Why the Blue Line Is Still the Philadelphia Flyers' Biggest Concern in 2013-14

Brad KurtzbergContributor IJanuary 22, 2014

The Flyers defense has struggled to find consistency this season.
The Flyers defense has struggled to find consistency this season.Len Redkoles/Getty Images

As the Philadelphia Flyers head into late January, their biggest concern remains their defense.

Entering the season, goaltending was the biggest question mark according to most experts. Early in the new campaign, the Flyers struggled to put pucks in the net. Both of those issues have been more or less resolved.

But the inconsistent play of the Philadelphia blueliners remains a problem that needs to be resolved as soon as possible, and certainly no later than the trade deadline.
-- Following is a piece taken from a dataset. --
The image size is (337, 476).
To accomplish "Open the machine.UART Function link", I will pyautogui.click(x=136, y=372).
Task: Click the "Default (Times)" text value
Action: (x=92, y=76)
It's not that the Flyers lack talent on defense. On paper, there are enough players with the talent and ability to create a balanced group of defensemen who can both move the puck and be physical.

Unfortunately, it hasn't always worked out that way. Player by player, the defensemen on the Flyers' roster have failed to live up to expectations. The unit as a whole has struggled as well.

Mark Streit was acquired last summer to add offense, quarterback the power play and give the team another experienced leader. His offensive production has been a bit below expectations, but the big issue for Streit has been his tendency to cough up the puck in his own zone. Ideally, he needs to improve his production on the power play as well.

Luke Schenn is a physical defenseman. He leads all Flyers blueliners with 148 hits and sometimes makes his presence felt, but makes too many glaring errors in his own zone that often lead to quality scoring chances for the opposition.

Luke Schenn hits hard but also plays poorly at times.
Luke Schenn hits hard but also plays poorly at times.Scott Levy/Getty Images

Andrej Meszaros and Braydon Coburn have also been inconsistent on their own end and their mistakes sometimes end up in the back of the Flyers' net.

Veteran Kimmo Timonen remains the team's number one defenseman, even though he is clearly past his prime at the age of 38. His plus-six rating is tops among Philadelphia's d-men and he still moves the puck better than anybody else on the roster.

Nicklas Grossmann has been the most steady defender in his zone, but adds very little offense. Erik Gustafsson has played well at times as well, but is now out of the lineup with a sprained knee.

Overall, the biggest issue is a lack of consistency up and down the lineup. It shows in the team's play on a game-to-game basis. The Flyers often start slow and have to come back to win hockey games, something the team needs to work on down the stretch.

But the blue line is the biggest concern for this team. Craig Berube is a defense-first coach and he knows that teams don't get far in the playoffs without playing sound defense. The Flyers have 31 games left to figure out how to right this ship if they want to play deep into the spring.